Explorations is the state of being in the neutral zone. Here, you are resigned to the notion that things aren’t resorting to how they were and you’re feeling less hurt, confused and angry. Yet, it is an uncomfortable place to be because, although you are no longer part of the “old world,” you aren’t yet fully indoctrinated into the “new world” either.
At this stage, some people try to rush ahead into a new situation, while others backpedal and have a hard time letting go of the past. This is the time that many advisors or branch managers seriously consider leaving their firms.
But, it is not the best time to make a change. In fact, it is important to allow yourself the opportunity to go through some of this phase’s uneasiness. Spending adequate time in the neutral zone is essential because it is the place where creativity and the real transformation take place. For instance, Shell Services International, a unit of Royal Dutch Shell plc, found transitional management training to be so critical that in 1999 it made the practice part of the company’s policy worldwide.
New beginnings is the process of moving forward and requires not only acceptance, but also starting new behaviors. It can put your sense of competence and confidence at risk because you’re in uncharted territory. This is the time when you can really assess whether this new corporate culture and job opportunity are right for you.
As you head deeper into this new experience of becoming more agile, it is essential to have a focused idea of what you want to achieve. Equally important is to zero in on your strengths, while being aware of your personal limitations.
That is best accomplished by asking yourself these questions: What can I learn from this experience?

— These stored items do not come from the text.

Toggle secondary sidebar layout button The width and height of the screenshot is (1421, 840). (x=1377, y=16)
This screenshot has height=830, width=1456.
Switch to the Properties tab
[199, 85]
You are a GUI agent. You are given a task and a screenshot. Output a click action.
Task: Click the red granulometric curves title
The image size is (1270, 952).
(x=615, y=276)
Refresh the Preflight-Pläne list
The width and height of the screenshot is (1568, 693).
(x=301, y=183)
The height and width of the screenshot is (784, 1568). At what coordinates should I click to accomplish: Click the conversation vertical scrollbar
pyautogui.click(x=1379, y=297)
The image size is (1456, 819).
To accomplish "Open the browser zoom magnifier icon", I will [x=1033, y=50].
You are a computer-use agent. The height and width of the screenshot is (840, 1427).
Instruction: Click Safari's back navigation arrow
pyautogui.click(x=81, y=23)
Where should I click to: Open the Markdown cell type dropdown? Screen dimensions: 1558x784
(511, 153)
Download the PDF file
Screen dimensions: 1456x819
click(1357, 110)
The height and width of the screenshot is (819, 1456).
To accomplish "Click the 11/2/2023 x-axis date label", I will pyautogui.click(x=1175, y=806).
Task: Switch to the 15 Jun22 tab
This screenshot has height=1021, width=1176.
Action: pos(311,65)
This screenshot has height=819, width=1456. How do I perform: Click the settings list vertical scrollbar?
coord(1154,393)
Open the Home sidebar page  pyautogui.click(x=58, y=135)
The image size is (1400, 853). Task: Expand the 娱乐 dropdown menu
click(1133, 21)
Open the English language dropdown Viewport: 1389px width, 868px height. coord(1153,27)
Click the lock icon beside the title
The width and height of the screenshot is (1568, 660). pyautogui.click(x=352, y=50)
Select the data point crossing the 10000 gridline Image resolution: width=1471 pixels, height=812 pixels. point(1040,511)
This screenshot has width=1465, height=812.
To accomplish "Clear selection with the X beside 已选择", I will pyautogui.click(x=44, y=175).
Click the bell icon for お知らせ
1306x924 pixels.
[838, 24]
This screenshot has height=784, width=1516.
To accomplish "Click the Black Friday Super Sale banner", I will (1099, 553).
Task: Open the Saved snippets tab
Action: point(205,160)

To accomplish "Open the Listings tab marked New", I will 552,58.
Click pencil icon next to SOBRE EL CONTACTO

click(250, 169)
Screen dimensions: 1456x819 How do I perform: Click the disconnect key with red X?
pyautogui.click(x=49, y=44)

What prevents me from achieving success to the fullest? What can I do differently? What am I willing to do in a fresh way? What are some of my irrational beliefs or fears that limit me? What stops me from setting the challenges higher and achieving them? What motivates me? Is it intrinsic or extrinsic? Is it the love of the challenge, the work or money? What do you gain by success, self-confidence, self-respect? What are my current strategies? Do they have the potential to inhibit, rather than help, me? Why do they limit me in areas, such as having trouble asking for help or getting advice from others?
Your honest responses to these questions provide insight into the stumbling blocks that may interfere with your becoming more agile. Remember that you are not a victim of the changes in the industry, even though you may feel like one at times. The more open you are to changes in your thoughts and behaviors, the more empowered and successful you will be as you navigate the industry’s evolving landscape.